## VORLIEGENDER TEXT

/---

Wohnkolonie Industrie I /// Der Pionierbau

Transkription Interview Familie S.

Der erste Eindruck

[MG: Was für einen Charakter hatte es, was für einen Eindruck hatten Sie, als Sie hier das erste Mal waren?]
C: Der erste Eindruck [der Mutter] war sehr schön und was aber Probleme machte, war der Gedanke: wir sind die ersten Italiener in dem Haus und sonst alles Schweizer. Wir sprechen hier von den 70er Jahren, … "Bünzlizüri"…

Wohnen im Eisenbahnerblock: 1980er, 1990er Jahre und heute

Als sie hier eingezogen sind, haben viele Eisenbahner hier gewohnt?
C: Hier waren alle von der SBB. Vom Fahrleitungswerk zum Lokführer, alles.
Wann hat sich das geändert?
C: Ab den 90er Jahren. Da gab es einen Generationswechsel. Das war ein Hauptgrund. Als sich die BEP auch öffnen musste für andere Leute.
Mit der Drogenszene kam auch ein Wandel, da sind viele weggezogen. Sie sind in andere Quartiere oder ausserhalb der Stadt.
C: vor 2006, war das eine typische Arbeitersiedlung. Angefangen eben mit den Einwanderern und dann kam die zweite Generation. Es war buntgemischt, Spanier…
C: Da hatte es glaube ich zwei Schweizer Familien und die restlichen acht waren Ausländer.
B: Der Ausländeranteil war sehr hoch vor 2006. Und dann durch die Renovation hat sich die ganze Bewohnerschaft verändert: Viele Schweizer Familien mit hohem Einkommen, zum Beispiel, oder Deutsche, das ist so der Trend momentan.

Wohnen in der Altbauwohnung mit Neubaukomfort — Wohnen zu zweit

[Haben Sie die Möbel von Anfang an so gestellt, wie sie jetzt stehen oder haben Sie noch probiert, wie, was, wo?]
C: Es hat wenig Wandfläche, viel Fensterfläche, deshalb hat es kein typisches Buffet, wie man es kennt…
Hatten sie ein Buffet?
C: Ja, ja, einen riesengrossen Kasten, den konnte man nicht mehr hinstellen.
Der Grundriss ist schon speziell. was mache ich mit solchen Ecken.
B: Und von der Fläche her… viel kleiner als vorher.
C: Man ist rechteckige Zimmer gewohnt, von der Jugend der Eltern bis jetzt, und jetzt kommen die hier mit so verschiedenen Ecken.
Am Anfang hat es ihr überhaupt nicht gefallen, denn sie [Mutter] war sich an geschlossene Räume gewohnt, eine geschlossene Küche. Was sie stört, ist, wenn Gäste da sind, dann sieht man alles, das stört sie extrem an einer offenen Küche.
Dein Lieblingplatz?

\---

## AUFGABENSTELLUNG
Bearbeite den Abschnitt des Interviews von „C: Ja, ja, einen“ bis „so verschiedenen Ecken.“, indem du „Kasten“ durch „Schrank“ ersetzt, und gib ihn vollständig wieder. Die Daten stammen aus einer anderen Quelle als das Interview.

## ERFASSTE DATEN
/---

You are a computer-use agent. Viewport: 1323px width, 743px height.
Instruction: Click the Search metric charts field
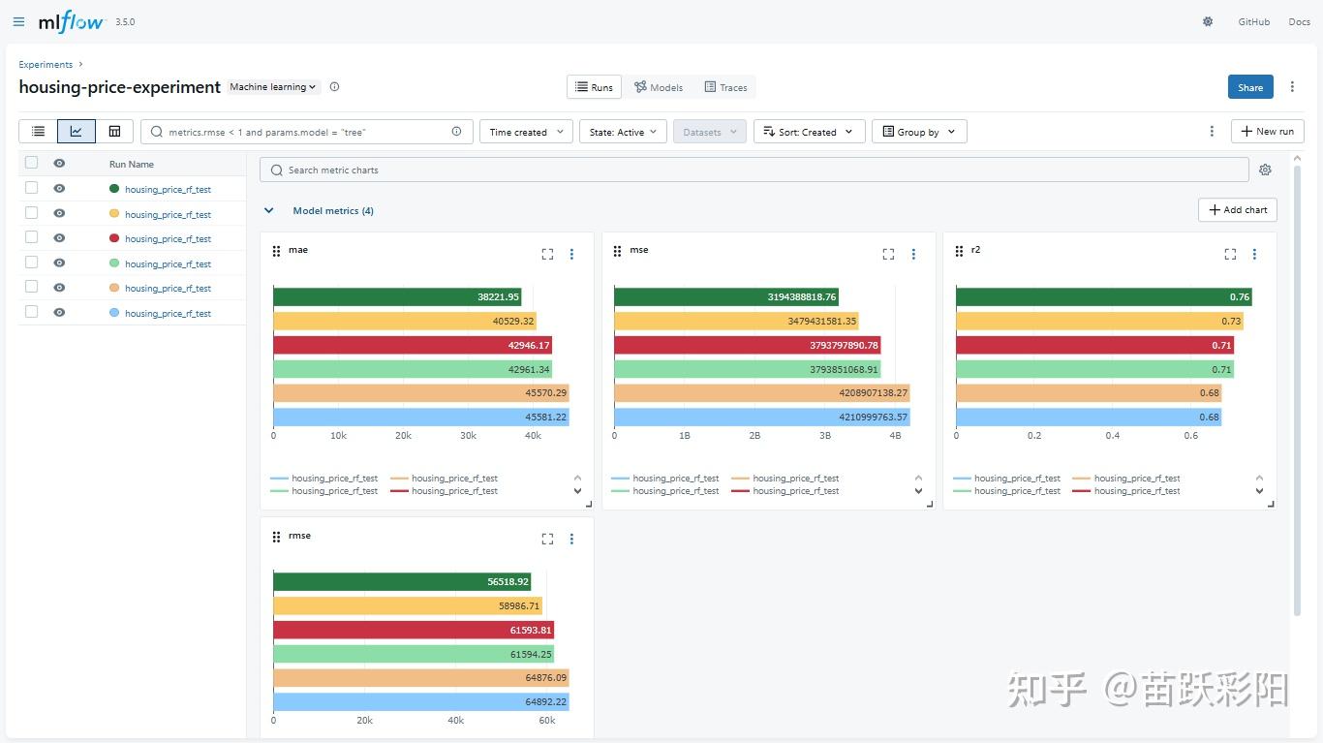coord(754,170)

\---

## KORREKTE LÖSUNG
C: Ja, ja, einen riesengrossen Schrank, den konnte man nicht mehr hinstellen.
Der Grundriss ist schon speziell. was mache ich mit solchen Ecken.
B: Und von der Fläche her… viel kleiner als vorher.
C: Man ist rechteckige Zimmer gewohnt, von der Jugend der Eltern bis jetzt, und jetzt kommen die hier mit so verschiedenen Ecken.